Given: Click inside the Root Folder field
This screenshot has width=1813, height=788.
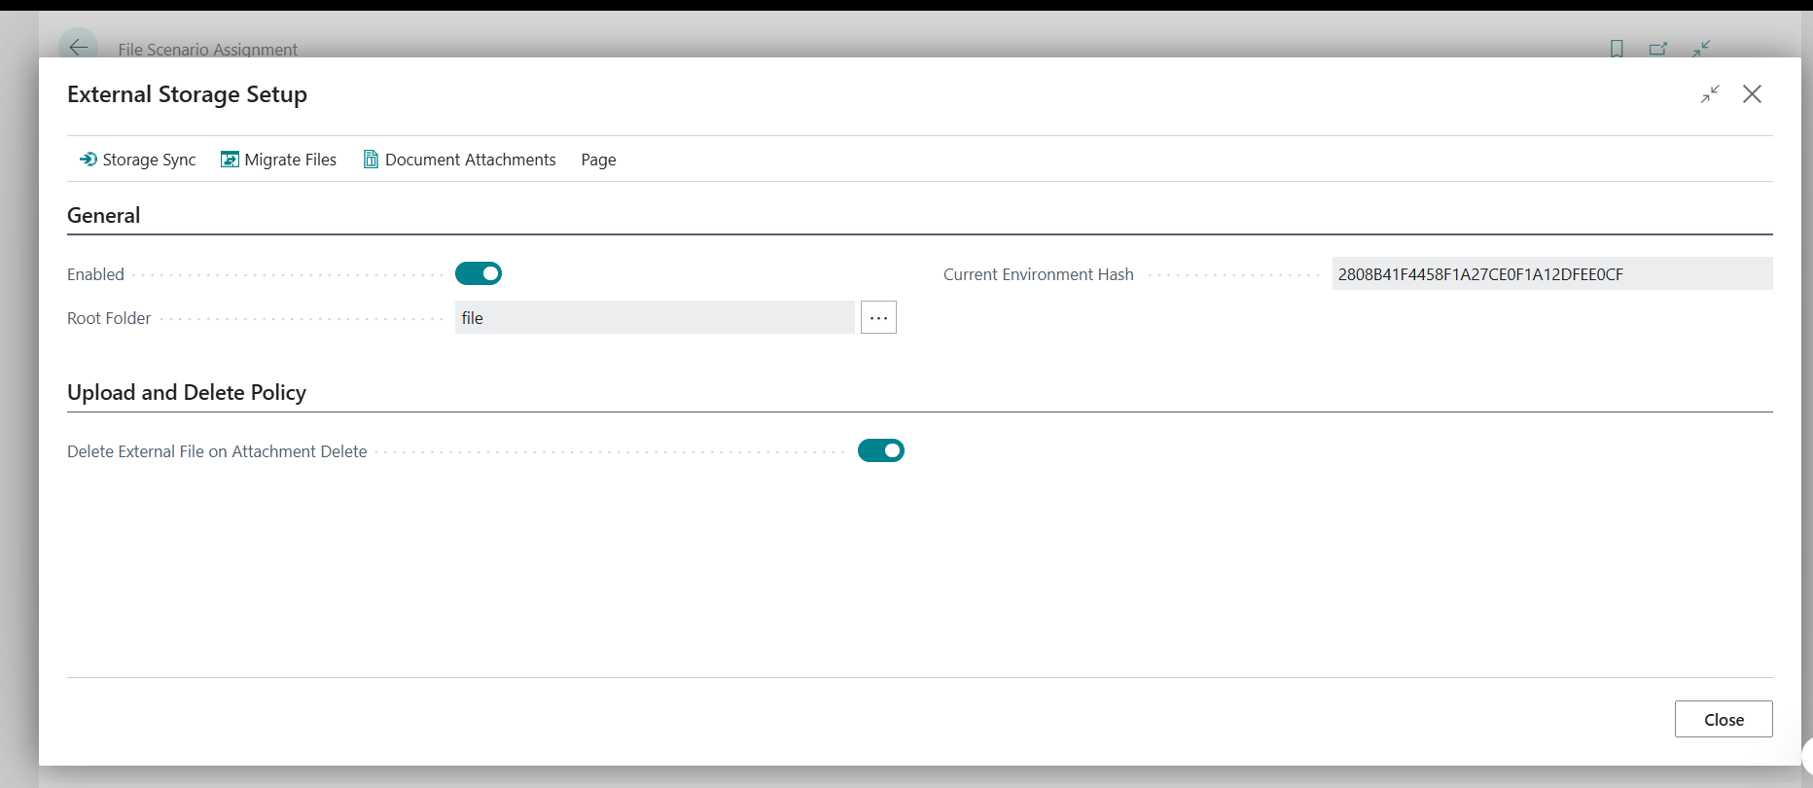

---

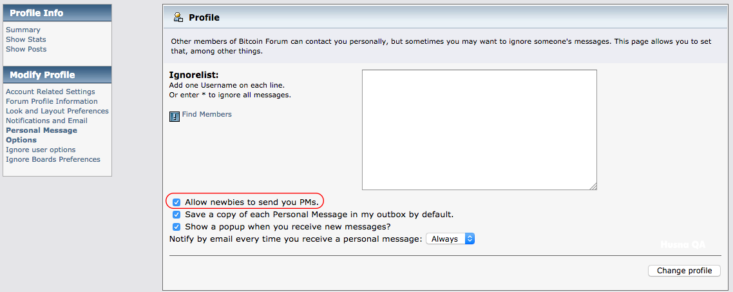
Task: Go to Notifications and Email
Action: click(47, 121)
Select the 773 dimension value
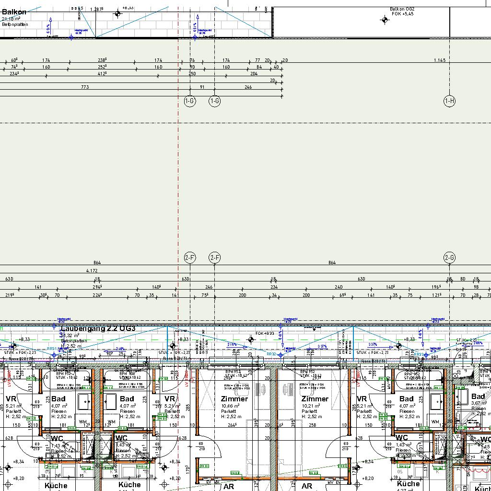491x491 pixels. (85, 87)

...

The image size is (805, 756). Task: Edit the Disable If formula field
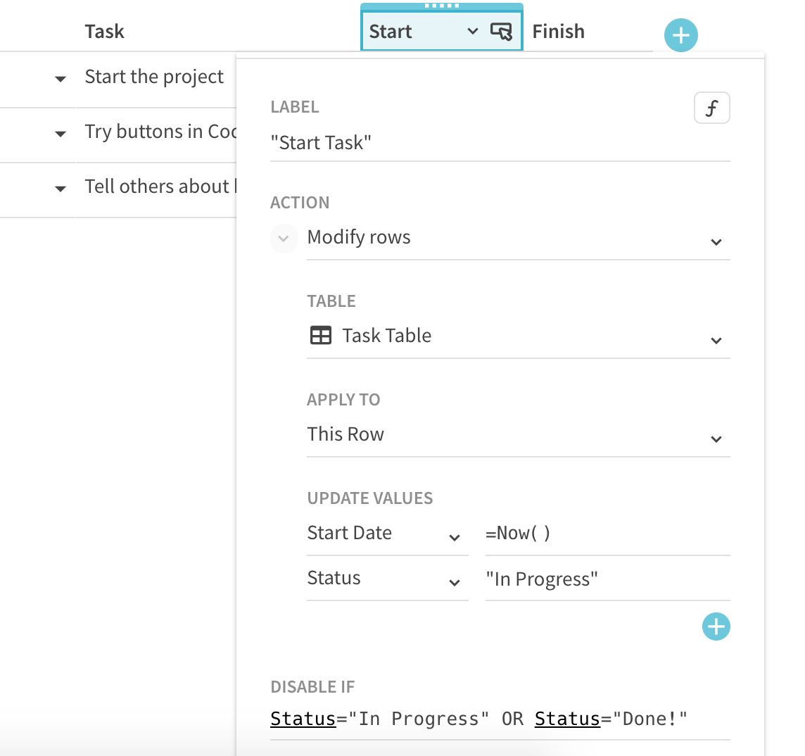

• **Brief**
Send back an exact copy of only the lines from the line with "Given: Click inside the Root Folder field" up to and including the line with "This screenshot has width=1813, height=788." in the data above.

• **Solution**
Given: Click inside the Root Folder field
This screenshot has width=1813, height=788.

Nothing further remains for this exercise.